◆ **SOURCE RECORDS**:
━━━━━━━━━━━━━━━━━━━━━━━━━━━━━━
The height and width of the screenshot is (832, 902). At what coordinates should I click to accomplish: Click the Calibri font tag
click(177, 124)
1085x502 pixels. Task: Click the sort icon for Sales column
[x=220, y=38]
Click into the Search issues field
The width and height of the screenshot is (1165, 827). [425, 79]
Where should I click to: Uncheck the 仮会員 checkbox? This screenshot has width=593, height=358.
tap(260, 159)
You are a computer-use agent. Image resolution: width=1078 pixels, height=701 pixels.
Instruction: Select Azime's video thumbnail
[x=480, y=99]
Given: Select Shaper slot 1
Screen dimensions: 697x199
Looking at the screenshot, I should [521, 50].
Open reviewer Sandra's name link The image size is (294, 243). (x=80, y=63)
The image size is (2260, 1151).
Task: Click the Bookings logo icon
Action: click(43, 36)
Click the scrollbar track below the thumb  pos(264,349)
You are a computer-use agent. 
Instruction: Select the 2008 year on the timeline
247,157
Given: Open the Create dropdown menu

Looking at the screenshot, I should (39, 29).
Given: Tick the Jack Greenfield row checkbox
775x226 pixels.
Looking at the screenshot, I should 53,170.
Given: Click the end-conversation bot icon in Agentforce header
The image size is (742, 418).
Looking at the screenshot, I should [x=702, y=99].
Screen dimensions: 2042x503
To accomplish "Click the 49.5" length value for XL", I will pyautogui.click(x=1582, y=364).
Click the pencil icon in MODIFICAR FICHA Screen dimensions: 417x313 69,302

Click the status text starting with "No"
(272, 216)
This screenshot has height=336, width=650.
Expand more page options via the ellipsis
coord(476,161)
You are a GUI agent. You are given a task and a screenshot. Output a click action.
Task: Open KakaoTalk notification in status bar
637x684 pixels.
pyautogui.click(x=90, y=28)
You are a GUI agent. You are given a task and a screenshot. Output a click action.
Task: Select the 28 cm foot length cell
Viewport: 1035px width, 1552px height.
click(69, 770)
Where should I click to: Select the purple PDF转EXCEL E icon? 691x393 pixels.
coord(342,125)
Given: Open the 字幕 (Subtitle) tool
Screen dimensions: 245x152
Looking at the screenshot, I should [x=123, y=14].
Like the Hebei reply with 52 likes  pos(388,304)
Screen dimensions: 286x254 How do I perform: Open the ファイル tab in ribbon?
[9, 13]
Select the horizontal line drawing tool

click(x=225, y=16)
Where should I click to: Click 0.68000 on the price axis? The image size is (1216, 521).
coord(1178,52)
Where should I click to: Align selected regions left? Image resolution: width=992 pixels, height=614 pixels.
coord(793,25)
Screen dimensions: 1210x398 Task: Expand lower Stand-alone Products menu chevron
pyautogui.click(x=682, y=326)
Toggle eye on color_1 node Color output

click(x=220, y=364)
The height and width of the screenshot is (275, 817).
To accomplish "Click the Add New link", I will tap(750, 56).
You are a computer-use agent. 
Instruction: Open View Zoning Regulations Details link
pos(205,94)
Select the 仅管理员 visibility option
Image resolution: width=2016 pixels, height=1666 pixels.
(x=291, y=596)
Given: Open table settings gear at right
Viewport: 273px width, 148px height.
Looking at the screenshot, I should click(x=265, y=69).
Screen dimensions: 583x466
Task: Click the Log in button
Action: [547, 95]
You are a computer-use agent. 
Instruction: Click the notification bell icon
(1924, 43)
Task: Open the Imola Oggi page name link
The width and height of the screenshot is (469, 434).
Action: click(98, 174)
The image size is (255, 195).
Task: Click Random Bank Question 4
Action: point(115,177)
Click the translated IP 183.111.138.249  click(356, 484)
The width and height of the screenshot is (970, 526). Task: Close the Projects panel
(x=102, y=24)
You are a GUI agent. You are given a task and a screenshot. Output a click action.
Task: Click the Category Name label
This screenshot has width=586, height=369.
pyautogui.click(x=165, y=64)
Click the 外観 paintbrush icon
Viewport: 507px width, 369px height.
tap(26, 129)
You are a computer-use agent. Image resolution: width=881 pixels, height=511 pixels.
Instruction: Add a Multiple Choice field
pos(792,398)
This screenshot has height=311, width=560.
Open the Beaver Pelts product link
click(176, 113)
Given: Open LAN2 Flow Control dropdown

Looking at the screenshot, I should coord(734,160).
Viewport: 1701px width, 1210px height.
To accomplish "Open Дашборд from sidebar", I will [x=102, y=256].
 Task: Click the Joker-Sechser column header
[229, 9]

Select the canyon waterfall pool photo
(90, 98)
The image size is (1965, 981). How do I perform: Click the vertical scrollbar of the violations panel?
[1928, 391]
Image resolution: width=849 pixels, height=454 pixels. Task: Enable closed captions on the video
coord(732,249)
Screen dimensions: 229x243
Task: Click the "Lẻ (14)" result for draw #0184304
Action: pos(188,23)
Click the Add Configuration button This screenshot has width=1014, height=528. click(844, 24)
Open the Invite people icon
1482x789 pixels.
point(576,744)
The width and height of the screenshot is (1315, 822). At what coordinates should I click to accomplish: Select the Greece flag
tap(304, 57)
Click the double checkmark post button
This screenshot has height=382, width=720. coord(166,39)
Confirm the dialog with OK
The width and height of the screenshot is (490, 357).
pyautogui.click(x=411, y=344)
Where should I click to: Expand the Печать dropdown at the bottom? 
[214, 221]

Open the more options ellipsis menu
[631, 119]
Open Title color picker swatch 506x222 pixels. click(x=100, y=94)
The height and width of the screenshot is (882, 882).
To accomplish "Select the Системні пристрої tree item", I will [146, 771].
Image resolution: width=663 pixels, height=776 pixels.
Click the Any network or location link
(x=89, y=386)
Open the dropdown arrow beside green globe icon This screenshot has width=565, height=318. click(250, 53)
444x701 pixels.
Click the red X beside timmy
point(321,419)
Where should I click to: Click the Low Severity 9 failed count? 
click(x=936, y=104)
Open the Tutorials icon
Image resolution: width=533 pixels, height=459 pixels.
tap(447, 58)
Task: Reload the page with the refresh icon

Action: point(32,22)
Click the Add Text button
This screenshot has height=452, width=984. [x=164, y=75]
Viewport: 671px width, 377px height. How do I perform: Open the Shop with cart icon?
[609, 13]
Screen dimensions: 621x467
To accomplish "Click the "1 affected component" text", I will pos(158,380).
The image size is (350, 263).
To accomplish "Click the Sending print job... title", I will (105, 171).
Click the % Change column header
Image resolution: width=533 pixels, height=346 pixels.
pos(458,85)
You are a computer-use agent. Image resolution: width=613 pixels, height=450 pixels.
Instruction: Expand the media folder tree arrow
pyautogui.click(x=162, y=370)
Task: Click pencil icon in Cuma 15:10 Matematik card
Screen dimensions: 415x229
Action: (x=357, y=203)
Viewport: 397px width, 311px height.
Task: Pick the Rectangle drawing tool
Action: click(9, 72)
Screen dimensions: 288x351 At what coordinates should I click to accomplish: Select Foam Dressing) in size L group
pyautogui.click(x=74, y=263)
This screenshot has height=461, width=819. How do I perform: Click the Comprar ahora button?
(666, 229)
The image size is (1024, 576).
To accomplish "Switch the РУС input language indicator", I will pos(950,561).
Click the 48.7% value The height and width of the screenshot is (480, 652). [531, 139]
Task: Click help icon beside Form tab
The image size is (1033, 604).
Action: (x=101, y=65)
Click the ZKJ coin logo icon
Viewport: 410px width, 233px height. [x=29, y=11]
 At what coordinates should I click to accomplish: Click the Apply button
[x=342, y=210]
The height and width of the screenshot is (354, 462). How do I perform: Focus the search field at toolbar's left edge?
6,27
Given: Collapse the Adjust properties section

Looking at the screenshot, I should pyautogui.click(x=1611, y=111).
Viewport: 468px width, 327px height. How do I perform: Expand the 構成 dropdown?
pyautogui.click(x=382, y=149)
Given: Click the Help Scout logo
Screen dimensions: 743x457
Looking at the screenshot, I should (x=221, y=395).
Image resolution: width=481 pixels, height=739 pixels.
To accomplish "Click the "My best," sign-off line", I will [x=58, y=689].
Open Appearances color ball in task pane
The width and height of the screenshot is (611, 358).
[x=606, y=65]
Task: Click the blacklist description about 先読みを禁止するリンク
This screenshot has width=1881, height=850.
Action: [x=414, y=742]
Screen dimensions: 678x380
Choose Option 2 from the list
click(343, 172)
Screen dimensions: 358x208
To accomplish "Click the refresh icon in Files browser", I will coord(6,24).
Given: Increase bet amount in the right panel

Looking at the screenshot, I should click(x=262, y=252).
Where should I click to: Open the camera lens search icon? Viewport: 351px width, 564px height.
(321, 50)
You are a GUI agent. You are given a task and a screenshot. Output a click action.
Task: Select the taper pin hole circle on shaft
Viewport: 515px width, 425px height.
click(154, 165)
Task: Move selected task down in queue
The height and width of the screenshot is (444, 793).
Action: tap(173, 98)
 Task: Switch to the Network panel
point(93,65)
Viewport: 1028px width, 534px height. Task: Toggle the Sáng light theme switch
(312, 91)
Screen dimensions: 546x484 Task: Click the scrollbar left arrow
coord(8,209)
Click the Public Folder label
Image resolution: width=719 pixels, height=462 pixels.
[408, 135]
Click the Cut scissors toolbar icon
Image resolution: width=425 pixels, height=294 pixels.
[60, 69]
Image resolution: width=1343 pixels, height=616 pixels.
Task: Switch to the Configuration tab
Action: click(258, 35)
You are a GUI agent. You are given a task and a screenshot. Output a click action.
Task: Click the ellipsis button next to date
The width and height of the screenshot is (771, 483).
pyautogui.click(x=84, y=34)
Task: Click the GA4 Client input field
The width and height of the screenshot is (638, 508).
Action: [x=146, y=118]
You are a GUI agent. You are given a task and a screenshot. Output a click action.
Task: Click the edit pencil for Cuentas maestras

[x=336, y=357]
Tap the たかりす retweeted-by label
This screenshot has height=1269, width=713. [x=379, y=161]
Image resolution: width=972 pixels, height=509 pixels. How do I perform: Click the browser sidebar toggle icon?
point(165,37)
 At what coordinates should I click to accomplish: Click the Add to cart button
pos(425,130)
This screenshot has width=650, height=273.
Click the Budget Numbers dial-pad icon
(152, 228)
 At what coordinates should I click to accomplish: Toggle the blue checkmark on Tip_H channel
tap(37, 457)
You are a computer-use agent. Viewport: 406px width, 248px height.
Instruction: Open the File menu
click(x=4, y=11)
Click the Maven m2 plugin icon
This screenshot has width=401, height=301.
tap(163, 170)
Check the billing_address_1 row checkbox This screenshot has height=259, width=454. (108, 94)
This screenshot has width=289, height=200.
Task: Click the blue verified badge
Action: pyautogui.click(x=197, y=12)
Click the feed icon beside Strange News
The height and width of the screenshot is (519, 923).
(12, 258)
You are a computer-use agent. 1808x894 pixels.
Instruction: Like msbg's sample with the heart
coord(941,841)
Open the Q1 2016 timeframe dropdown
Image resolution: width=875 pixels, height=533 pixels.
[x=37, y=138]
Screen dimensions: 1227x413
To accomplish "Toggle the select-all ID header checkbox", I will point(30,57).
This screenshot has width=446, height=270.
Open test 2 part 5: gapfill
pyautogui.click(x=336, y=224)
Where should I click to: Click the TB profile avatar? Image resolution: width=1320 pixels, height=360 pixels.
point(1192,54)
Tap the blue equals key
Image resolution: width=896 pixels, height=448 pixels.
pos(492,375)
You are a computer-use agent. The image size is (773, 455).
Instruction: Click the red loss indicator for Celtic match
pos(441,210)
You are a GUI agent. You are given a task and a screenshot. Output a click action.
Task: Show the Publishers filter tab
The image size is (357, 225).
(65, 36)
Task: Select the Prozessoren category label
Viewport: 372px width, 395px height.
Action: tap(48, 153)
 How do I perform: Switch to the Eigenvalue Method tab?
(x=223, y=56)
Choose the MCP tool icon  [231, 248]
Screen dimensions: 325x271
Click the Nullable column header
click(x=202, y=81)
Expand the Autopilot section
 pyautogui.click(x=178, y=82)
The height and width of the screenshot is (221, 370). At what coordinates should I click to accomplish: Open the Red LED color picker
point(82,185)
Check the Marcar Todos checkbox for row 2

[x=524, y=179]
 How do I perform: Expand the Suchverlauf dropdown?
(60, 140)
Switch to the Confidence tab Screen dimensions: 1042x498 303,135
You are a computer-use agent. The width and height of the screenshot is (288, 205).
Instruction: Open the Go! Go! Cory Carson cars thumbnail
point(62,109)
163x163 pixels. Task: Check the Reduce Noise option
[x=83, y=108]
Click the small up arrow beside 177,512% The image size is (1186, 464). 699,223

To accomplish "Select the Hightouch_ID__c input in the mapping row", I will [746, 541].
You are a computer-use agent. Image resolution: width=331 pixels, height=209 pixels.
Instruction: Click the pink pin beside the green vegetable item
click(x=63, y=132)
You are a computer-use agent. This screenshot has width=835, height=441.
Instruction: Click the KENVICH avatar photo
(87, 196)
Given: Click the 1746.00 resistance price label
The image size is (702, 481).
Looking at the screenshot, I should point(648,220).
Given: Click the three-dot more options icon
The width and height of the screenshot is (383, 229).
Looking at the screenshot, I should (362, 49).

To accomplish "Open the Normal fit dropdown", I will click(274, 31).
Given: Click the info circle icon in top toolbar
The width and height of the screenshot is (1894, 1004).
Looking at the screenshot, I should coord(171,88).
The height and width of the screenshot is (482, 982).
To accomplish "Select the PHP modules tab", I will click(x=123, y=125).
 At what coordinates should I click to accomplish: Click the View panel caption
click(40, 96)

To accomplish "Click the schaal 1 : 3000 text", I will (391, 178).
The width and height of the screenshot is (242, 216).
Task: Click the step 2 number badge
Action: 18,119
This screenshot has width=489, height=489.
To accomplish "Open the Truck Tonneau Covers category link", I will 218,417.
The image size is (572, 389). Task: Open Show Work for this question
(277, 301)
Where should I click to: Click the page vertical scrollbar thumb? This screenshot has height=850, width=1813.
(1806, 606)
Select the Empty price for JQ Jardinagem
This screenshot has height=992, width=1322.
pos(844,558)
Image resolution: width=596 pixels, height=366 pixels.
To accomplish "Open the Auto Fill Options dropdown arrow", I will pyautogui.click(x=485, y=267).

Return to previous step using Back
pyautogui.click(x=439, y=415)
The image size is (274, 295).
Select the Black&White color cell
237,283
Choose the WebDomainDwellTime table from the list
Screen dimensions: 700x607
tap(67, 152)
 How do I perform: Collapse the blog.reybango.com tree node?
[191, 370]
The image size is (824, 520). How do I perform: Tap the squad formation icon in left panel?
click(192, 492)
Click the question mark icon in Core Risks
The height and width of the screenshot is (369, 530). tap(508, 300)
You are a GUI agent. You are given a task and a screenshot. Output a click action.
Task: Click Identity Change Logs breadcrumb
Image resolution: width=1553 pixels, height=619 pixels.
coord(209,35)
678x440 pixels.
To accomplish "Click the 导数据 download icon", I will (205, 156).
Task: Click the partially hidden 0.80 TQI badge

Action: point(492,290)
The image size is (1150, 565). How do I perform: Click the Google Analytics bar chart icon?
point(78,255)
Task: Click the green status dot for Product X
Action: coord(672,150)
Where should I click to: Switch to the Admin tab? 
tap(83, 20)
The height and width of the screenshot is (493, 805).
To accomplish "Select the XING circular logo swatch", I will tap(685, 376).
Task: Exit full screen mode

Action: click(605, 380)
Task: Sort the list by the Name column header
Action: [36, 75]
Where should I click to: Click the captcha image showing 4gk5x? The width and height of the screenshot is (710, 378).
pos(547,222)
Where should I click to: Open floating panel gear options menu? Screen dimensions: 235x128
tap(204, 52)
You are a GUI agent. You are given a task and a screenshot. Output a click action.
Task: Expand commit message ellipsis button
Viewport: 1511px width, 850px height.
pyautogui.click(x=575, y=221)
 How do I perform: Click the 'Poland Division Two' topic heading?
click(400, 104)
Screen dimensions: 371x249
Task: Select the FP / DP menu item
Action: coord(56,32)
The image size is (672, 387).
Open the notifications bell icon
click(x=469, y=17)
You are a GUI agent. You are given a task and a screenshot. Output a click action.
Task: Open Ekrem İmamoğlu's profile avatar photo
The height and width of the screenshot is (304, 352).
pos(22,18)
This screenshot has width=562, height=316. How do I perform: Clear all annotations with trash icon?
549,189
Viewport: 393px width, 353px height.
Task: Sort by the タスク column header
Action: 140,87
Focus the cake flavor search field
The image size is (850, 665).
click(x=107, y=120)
━━━━━━━━━━━━━━━━━━━━━━━━━━━━━━
◆ **SHORT PROBLEM**:
Copy the stretch from the line containing "How do I perform: Switch" through the line containing "point(82,185)" word for word, both ends included.

◆ **THE ANSWER**:
 How do I perform: Switch to the Eigenvalue Method tab?
(x=223, y=56)
Choose the MCP tool icon  [231, 248]
Screen dimensions: 325x271
Click the Nullable column header
click(x=202, y=81)
Expand the Autopilot section
 pyautogui.click(x=178, y=82)
The height and width of the screenshot is (221, 370). At what coordinates should I click to accomplish: Open the Red LED color picker
point(82,185)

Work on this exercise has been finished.